» Problem requirements: Go through the listing beneath and show each line containing the string "value".

═══ Excerpted data ═══

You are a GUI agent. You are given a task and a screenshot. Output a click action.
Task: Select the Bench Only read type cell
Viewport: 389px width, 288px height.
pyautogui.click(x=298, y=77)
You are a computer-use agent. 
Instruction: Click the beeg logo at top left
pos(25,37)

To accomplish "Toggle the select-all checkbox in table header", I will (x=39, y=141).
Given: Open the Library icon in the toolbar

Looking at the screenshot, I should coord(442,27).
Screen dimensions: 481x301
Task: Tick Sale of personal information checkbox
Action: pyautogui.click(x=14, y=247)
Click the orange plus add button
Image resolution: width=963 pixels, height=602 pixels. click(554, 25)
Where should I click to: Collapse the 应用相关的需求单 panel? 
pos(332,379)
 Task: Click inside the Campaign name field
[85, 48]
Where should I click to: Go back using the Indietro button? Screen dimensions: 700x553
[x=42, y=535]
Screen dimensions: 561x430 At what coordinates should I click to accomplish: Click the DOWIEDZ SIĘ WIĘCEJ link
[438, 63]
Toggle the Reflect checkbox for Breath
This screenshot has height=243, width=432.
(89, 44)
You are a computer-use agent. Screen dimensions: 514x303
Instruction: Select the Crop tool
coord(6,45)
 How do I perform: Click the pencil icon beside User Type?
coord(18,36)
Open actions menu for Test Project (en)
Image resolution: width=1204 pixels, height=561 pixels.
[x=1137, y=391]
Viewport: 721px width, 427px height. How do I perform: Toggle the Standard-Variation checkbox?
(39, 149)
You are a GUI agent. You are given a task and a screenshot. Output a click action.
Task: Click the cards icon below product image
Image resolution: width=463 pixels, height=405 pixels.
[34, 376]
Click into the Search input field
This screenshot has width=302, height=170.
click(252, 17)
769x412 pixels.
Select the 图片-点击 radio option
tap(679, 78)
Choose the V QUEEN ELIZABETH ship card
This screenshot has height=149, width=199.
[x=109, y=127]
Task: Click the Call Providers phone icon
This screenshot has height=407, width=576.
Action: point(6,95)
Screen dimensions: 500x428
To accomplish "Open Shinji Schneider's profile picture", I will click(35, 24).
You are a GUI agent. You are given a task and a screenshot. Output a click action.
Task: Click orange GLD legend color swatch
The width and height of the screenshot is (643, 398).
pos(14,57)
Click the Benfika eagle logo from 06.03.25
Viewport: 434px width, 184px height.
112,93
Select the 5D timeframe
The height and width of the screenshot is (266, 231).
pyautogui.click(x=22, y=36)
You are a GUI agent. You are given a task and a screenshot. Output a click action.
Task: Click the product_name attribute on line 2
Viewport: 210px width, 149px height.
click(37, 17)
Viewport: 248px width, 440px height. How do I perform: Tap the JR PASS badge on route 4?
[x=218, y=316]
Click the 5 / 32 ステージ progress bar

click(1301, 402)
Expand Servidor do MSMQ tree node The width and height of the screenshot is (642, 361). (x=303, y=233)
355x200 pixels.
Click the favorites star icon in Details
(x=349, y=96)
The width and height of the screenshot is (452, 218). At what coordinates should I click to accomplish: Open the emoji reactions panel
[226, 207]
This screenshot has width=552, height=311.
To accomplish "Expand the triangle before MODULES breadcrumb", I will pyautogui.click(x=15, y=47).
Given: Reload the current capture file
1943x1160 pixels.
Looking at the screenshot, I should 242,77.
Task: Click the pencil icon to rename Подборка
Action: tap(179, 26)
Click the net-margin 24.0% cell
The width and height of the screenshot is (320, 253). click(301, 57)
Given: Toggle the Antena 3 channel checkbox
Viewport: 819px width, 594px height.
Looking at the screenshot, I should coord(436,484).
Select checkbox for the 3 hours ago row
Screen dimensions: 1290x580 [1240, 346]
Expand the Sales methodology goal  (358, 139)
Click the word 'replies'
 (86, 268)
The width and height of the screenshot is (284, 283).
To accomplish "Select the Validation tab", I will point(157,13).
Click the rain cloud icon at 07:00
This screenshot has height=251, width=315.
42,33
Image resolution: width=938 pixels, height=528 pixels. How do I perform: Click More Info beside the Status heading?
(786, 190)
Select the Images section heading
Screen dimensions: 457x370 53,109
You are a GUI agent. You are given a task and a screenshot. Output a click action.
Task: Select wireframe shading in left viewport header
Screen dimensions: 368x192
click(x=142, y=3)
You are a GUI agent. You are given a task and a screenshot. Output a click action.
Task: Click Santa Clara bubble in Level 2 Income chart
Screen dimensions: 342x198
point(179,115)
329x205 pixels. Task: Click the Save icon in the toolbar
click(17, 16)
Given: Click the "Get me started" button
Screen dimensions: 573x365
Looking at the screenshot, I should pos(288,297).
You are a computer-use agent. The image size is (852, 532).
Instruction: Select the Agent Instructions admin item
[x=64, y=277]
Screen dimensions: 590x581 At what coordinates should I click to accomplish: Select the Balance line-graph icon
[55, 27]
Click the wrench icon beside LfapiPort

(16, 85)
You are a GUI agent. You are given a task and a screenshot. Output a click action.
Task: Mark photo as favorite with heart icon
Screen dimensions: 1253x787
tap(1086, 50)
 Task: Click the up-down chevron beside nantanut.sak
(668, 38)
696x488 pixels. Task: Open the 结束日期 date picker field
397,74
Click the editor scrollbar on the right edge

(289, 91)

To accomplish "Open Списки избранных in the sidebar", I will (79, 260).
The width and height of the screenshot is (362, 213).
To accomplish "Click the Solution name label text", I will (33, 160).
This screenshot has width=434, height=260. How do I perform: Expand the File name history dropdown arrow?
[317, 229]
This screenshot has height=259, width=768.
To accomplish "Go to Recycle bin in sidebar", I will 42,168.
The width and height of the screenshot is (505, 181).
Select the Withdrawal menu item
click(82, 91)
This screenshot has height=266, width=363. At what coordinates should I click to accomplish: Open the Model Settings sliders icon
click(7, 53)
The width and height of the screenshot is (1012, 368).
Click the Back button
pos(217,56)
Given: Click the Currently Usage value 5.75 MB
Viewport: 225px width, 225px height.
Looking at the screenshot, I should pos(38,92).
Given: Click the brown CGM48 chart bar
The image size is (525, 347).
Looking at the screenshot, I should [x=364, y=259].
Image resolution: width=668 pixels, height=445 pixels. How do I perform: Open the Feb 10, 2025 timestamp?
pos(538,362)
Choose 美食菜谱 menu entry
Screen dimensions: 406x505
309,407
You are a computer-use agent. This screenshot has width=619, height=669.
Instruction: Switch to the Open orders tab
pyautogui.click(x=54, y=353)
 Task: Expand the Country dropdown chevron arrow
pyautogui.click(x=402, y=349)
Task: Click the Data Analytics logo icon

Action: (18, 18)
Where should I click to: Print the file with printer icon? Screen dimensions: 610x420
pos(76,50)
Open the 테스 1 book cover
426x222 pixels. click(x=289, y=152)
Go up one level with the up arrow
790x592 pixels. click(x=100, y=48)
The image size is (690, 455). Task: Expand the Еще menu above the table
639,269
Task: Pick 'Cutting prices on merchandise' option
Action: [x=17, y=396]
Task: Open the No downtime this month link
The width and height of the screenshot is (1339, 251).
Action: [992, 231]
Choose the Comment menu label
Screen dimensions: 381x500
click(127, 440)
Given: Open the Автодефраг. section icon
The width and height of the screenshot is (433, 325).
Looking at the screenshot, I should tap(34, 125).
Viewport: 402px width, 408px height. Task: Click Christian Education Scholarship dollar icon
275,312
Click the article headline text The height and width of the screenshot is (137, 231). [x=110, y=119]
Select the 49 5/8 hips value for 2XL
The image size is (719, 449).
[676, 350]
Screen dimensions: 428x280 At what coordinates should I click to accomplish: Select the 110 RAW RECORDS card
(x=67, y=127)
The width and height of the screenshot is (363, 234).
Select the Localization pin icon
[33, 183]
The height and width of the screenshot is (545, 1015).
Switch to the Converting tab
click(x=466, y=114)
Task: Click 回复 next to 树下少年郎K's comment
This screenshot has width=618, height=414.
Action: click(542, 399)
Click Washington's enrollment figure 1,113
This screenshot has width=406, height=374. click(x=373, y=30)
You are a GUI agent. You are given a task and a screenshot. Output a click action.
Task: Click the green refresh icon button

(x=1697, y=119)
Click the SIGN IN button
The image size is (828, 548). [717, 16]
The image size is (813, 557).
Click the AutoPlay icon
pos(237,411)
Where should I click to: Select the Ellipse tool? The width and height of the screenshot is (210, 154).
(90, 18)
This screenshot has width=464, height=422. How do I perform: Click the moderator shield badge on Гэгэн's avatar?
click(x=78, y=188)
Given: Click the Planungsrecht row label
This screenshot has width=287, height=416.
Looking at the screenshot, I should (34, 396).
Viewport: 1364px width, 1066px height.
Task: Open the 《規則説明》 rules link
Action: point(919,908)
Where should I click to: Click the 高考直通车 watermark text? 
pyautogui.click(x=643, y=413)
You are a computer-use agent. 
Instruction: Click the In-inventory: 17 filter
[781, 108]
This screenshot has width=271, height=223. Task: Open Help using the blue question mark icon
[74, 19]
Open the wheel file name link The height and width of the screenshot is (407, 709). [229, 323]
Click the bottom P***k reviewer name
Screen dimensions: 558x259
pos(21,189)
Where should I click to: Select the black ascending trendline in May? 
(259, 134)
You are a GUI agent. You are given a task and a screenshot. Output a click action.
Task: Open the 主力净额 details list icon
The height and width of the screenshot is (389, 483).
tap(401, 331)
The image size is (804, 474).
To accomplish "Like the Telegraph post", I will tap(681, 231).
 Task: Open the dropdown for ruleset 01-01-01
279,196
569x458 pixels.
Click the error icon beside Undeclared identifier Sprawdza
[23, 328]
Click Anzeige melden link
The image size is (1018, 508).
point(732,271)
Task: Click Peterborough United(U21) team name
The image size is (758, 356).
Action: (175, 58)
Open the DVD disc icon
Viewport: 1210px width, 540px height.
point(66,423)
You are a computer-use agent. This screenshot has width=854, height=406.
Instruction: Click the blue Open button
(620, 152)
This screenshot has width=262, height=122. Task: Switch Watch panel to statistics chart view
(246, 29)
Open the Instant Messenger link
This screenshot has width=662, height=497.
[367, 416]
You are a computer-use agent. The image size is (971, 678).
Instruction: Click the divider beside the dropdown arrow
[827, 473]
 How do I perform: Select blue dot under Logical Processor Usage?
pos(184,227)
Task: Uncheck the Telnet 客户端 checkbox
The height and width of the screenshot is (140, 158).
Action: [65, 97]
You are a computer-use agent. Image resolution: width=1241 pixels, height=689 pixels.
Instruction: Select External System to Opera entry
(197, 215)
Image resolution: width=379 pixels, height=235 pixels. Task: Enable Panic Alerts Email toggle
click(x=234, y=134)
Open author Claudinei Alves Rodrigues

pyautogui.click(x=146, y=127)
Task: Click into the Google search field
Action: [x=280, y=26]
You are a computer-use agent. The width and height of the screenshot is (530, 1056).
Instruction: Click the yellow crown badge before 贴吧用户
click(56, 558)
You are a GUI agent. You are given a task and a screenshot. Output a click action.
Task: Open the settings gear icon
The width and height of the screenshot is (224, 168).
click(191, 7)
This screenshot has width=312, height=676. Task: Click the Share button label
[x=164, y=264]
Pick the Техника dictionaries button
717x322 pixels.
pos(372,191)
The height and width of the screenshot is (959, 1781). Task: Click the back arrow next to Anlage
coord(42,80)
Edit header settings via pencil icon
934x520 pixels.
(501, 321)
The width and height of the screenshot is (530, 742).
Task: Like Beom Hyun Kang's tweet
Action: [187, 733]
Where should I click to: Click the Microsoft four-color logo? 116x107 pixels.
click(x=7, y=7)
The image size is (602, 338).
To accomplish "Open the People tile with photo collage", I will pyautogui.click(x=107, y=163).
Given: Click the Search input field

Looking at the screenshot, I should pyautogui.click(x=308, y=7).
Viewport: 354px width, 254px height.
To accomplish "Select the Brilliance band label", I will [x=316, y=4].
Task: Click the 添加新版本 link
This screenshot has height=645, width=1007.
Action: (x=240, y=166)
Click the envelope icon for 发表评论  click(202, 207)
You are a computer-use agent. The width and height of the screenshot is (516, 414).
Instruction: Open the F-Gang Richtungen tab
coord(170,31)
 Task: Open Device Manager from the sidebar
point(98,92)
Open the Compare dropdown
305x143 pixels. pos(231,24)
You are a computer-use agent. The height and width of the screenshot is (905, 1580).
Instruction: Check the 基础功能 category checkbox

═══

» Output:
Given: Click the Currently Usage value 5.75 MB
Select the 49 5/8 hips value for 2XL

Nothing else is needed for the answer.